Would you reproduce exactly the lines below from the one holding "1639x922 pixels." through the one holding "Task: Open model settings via the gear icon", inclusive, and no others?

(Stored items)
-- Opening Marker --

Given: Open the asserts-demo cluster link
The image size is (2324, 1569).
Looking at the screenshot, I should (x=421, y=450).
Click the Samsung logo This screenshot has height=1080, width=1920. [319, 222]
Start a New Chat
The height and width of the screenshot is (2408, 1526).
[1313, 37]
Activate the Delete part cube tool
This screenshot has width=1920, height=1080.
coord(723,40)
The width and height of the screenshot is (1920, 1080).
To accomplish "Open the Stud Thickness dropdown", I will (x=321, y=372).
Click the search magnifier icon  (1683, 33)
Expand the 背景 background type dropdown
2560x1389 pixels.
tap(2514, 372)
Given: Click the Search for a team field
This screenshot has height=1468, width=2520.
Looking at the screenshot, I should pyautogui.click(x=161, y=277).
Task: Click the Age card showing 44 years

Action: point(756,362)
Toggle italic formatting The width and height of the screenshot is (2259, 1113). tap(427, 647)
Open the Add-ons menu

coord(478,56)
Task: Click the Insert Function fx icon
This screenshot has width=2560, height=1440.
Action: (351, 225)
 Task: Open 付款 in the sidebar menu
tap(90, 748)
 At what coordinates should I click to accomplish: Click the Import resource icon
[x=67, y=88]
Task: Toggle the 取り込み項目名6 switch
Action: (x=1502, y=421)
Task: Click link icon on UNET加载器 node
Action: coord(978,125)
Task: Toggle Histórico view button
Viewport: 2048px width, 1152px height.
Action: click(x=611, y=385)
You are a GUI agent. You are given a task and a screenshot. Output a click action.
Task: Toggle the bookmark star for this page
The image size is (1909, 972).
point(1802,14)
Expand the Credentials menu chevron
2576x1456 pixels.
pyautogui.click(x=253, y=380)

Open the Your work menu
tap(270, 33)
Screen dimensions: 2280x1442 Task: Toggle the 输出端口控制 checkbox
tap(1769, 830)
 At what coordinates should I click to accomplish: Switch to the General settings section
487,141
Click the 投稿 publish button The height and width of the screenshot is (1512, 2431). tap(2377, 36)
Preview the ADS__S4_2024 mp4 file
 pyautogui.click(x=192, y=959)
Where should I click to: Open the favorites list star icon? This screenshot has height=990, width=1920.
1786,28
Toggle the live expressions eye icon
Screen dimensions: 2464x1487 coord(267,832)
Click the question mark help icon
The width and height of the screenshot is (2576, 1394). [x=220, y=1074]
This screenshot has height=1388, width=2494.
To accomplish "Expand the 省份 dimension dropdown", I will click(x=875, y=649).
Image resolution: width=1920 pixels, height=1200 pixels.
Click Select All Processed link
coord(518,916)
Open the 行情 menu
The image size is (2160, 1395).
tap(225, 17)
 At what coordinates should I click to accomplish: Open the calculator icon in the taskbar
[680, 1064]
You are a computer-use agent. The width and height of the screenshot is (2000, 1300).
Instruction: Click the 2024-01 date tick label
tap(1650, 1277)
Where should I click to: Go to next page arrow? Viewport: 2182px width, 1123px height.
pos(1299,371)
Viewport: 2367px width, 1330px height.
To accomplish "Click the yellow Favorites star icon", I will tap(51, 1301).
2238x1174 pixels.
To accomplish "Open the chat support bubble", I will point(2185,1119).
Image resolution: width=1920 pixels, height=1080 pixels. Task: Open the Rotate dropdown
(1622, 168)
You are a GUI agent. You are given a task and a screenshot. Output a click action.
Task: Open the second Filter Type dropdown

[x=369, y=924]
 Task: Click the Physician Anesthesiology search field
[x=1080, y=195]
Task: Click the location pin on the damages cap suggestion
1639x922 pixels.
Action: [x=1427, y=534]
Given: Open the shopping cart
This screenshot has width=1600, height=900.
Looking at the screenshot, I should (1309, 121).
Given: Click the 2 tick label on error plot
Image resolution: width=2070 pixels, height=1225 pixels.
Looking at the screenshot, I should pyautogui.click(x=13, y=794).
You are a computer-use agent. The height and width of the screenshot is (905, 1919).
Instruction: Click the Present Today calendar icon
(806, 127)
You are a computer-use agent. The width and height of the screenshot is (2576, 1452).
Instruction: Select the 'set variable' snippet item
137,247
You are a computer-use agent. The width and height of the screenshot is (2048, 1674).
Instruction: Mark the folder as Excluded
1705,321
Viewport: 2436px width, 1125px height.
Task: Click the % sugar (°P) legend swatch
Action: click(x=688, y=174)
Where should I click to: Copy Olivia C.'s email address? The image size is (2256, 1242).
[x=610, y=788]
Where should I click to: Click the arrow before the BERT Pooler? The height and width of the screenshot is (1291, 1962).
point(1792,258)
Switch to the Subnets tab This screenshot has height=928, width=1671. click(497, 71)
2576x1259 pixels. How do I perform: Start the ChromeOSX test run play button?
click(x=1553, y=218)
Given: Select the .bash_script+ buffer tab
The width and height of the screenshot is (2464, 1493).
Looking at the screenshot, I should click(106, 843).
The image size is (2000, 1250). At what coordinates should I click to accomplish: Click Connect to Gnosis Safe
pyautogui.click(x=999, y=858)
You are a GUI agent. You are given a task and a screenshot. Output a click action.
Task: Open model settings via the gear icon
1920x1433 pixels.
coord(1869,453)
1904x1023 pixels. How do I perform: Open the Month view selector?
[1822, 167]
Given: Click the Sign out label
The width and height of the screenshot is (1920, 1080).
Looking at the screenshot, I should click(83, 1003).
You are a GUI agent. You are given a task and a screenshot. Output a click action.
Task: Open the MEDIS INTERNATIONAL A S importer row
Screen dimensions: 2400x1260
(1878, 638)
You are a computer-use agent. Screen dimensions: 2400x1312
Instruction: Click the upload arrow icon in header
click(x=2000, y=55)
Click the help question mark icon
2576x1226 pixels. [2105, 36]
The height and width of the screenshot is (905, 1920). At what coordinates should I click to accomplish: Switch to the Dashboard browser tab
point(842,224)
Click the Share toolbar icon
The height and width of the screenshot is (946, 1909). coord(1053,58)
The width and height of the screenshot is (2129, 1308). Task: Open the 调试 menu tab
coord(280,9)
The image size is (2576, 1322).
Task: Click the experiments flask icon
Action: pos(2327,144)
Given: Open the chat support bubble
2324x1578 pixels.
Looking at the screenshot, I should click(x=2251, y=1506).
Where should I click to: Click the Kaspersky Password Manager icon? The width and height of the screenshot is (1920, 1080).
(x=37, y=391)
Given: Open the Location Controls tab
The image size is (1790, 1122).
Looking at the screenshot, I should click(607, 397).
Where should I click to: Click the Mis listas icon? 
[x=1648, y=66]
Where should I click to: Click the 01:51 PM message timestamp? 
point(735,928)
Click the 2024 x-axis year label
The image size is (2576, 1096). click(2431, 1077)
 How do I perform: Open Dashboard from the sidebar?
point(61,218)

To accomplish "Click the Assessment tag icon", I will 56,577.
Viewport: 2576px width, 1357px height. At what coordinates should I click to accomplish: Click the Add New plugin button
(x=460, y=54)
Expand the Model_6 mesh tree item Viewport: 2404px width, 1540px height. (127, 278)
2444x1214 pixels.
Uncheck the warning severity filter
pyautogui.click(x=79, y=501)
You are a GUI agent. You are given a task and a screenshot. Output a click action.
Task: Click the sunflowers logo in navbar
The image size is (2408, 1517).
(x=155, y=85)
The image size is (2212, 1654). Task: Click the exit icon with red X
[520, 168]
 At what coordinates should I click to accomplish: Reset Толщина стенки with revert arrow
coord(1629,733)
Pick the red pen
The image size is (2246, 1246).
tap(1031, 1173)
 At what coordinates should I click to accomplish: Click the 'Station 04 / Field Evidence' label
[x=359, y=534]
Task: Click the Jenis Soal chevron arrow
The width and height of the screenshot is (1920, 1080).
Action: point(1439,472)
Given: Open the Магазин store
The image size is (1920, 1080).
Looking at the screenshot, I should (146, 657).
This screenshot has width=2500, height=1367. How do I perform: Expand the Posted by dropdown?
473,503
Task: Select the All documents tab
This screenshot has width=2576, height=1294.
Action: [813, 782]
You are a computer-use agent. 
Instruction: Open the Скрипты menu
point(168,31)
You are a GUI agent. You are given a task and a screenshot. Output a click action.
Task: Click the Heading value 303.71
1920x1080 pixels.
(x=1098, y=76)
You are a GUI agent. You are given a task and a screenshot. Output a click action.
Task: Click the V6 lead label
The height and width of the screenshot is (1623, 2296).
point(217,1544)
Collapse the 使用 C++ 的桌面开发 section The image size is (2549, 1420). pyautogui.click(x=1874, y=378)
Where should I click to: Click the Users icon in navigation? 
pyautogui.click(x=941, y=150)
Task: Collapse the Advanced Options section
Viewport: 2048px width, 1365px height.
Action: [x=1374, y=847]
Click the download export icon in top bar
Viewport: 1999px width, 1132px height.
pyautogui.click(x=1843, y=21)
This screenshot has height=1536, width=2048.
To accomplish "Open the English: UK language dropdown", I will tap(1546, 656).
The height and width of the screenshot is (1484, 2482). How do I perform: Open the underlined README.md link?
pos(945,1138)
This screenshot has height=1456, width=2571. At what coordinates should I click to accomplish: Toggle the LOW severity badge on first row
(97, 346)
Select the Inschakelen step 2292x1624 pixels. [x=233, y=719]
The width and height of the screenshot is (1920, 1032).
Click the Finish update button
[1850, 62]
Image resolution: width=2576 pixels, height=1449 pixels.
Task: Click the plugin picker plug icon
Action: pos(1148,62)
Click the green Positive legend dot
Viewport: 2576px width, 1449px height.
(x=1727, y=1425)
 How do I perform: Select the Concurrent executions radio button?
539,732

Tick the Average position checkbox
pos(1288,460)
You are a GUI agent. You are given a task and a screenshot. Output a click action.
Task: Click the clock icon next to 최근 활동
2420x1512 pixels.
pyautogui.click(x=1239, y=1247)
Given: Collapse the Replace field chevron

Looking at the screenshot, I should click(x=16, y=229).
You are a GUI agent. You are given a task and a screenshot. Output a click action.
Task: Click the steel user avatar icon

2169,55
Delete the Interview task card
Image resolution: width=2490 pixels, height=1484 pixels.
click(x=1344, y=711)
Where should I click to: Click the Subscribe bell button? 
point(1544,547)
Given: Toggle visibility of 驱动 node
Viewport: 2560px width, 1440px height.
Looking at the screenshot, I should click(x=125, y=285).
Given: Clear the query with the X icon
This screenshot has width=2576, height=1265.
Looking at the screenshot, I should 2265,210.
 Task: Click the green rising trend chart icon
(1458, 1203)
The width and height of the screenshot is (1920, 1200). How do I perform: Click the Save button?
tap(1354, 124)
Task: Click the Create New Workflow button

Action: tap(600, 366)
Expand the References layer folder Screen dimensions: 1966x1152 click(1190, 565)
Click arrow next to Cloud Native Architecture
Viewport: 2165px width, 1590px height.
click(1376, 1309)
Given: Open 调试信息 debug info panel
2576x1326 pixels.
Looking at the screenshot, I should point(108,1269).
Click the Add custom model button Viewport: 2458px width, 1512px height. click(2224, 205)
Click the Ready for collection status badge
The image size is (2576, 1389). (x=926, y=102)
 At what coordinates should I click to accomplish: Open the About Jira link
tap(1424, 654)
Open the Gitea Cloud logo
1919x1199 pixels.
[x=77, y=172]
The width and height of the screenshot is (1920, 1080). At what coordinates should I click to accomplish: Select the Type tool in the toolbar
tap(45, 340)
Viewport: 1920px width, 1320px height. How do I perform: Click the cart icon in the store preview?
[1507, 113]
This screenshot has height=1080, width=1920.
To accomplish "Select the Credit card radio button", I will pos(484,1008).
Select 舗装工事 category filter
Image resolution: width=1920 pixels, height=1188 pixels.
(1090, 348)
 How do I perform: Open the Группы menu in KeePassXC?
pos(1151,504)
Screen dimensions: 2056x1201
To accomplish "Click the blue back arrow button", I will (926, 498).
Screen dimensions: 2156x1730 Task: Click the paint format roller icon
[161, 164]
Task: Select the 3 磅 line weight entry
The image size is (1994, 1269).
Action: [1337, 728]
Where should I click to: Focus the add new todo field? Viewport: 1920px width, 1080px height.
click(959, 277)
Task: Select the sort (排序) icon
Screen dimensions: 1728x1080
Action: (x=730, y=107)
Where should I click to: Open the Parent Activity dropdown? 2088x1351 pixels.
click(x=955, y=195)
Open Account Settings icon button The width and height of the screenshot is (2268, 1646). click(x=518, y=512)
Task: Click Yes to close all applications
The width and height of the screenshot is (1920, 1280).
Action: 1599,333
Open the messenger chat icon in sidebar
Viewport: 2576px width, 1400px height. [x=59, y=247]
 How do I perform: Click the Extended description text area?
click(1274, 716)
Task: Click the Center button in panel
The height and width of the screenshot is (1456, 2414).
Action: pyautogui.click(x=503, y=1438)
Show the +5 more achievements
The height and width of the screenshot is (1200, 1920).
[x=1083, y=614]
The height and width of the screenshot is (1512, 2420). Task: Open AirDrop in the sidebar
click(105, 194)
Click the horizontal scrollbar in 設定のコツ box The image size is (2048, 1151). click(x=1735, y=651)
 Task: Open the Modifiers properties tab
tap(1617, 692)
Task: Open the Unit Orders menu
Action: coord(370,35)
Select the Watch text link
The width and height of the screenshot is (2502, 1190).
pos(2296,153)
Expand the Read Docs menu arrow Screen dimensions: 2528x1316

-- Closing Marker --

TASK RESPONSE >>
1639x922 pixels.
Action: [x=1427, y=534]
Given: Open the shopping cart
This screenshot has width=1600, height=900.
Looking at the screenshot, I should (1309, 121).
Given: Click the 2 tick label on error plot
Image resolution: width=2070 pixels, height=1225 pixels.
Looking at the screenshot, I should pyautogui.click(x=13, y=794).
You are a computer-use agent. The height and width of the screenshot is (905, 1919).
Instruction: Click the Present Today calendar icon
(806, 127)
You are a computer-use agent. The width and height of the screenshot is (2576, 1452).
Instruction: Select the 'set variable' snippet item
137,247
You are a computer-use agent. The width and height of the screenshot is (2048, 1674).
Instruction: Mark the folder as Excluded
1705,321
Viewport: 2436px width, 1125px height.
Task: Click the % sugar (°P) legend swatch
Action: click(x=688, y=174)
Where should I click to: Copy Olivia C.'s email address? The image size is (2256, 1242).
[x=610, y=788]
Where should I click to: Click the arrow before the BERT Pooler? The height and width of the screenshot is (1291, 1962).
point(1792,258)
Switch to the Subnets tab This screenshot has height=928, width=1671. click(497, 71)
2576x1259 pixels. How do I perform: Start the ChromeOSX test run play button?
click(x=1553, y=218)
Given: Select the .bash_script+ buffer tab
The width and height of the screenshot is (2464, 1493).
Looking at the screenshot, I should click(106, 843).
The image size is (2000, 1250). At what coordinates should I click to accomplish: Click Connect to Gnosis Safe
pyautogui.click(x=999, y=858)
You are a GUI agent. You are given a task and a screenshot. Output a click action.
Task: Open model settings via the gear icon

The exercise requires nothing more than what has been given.